Evidence has shown that in RRMS, disability is likely to accumulate in two stages, known as “early” and “late” phases. Whether there are similar stages in PPMS is unknown. Results from a study recently published in the Journal of Neurology, Neurosurgery & Psychiatry may provide new insight into disability accumulation in PPMS, offering evidence that may help better understand how PPMS can be diagnosed, treated, and monitored.

The Study:

Dr. Marcus Koch and colleagues at the University of Calgary analyzed demographic and medical data collected at the Calgary MS clinic between 1976 and 2012. The data includes information from 446 patients with primary progressive MS, such as date of birth, gender, disease onset, diagnosis, disease course and disability.

Statistical analyses were done in order to examine how factors such as gender and age at disease onset influenced the amount of time it would take for an individual’s disability to worsen, and to determine if there are phases of early and late disability accumulation in people with primary progressive MS. To measure changes in disability, the researchers looked specifically at the Expanded Disability Status Scale (EDSS) scores for each person. The research team also analyzed whether or not there are different risk factors for rapid versus slow accumulation of disability.

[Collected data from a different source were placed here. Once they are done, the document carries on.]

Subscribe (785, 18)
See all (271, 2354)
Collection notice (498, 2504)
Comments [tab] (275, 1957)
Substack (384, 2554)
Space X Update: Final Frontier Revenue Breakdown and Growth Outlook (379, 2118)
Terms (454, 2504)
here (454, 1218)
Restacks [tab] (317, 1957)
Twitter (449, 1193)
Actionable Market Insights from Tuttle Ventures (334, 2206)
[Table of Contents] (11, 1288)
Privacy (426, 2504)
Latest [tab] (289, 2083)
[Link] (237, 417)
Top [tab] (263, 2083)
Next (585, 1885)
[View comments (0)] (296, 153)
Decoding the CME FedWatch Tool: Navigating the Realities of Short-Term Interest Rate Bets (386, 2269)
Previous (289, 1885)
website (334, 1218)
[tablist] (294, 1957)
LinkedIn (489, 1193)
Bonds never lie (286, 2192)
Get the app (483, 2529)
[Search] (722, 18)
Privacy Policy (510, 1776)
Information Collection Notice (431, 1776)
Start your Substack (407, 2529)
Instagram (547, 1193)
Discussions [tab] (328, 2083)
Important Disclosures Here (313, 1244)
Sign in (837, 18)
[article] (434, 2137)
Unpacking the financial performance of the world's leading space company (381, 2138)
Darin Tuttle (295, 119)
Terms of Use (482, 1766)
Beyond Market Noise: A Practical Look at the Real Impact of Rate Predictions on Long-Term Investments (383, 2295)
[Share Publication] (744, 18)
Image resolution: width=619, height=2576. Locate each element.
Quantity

From the MS Clinic database, researchers analyzed data from 446 people with primary progressive MS. The median time from onset of MS to reaching an EDSS score of 4 (the person is can walk despite severe disability) was 5 years, and the median time from onset of MS to reaching an EDSS score of 6 (the person requires a cane for walking) was 9 years. Those who were at EDSS 4 were around 51 years old, and those who were at EDSS 6 were around 55 years old. This data is consistent with similar studies from France and Canada, however the researchers note other population studies report longer times to disability, likely because they did not include people with rapid disease progression. This highlights the importance of accurately defining disability in people with progressive MS.

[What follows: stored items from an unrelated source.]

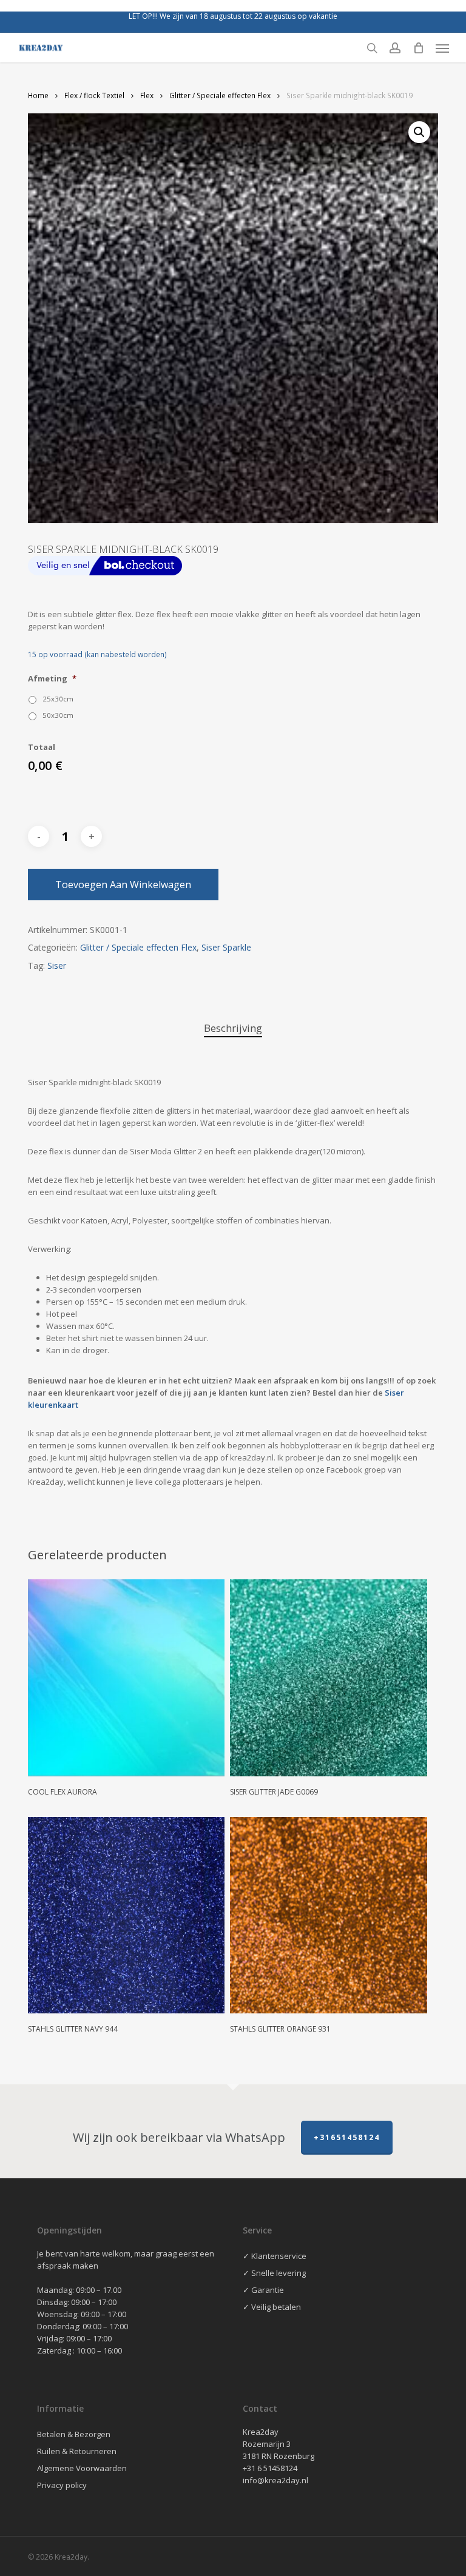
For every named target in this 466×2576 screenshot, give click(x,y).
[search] (371, 48)
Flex (147, 95)
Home (38, 95)
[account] (395, 48)
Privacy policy (62, 2485)
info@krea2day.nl (275, 2480)
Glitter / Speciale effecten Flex (220, 95)
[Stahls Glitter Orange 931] (328, 1915)
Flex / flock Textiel (94, 95)
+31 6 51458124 (270, 2468)
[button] (442, 48)
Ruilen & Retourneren (76, 2451)
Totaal (41, 747)
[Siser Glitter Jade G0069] (328, 1677)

The researchers concluded that age at which a person is diagnosed with MS is the most significant predictor of disability accumulation in PPMS. Findings indicate that being diagnosed with PPMS at an older age is associated with a quicker time to both EDSS 4 and EDSS 6. The research team found that gender did not appear to influence the course of PPMS, in accordance with findings from previous similar studies. The analyses also showed that experiencing mobility problems on both sides of the body is associated with quicker disease progression. This finding agrees with what is observed by neurologists in the clinic, which is that spinal cord damage in MS results in bilateral motor symptoms, which is often associated with a worse prognosis.


The results from this study offer implications for clinical trial design. The knowledge of time from disease onset in PPMS to specific disability milestones, notably EDSS 4 and EDSS 6, may help when considering the best way to establish eligibility criteria for participation in progressive MS trials in the future. By including as many people who are affected by progressive MS as possible, whether their disease course progresses quickly or slowly, researchers may accurately gage the benefits and harms of therapies for progressive MS.


Koch MW et al. The natural history of early versus late disability accumulation in primary progressive MS. J Neurol Neurosurg Psychiatry 2014 August 4 [Epub ahead of print].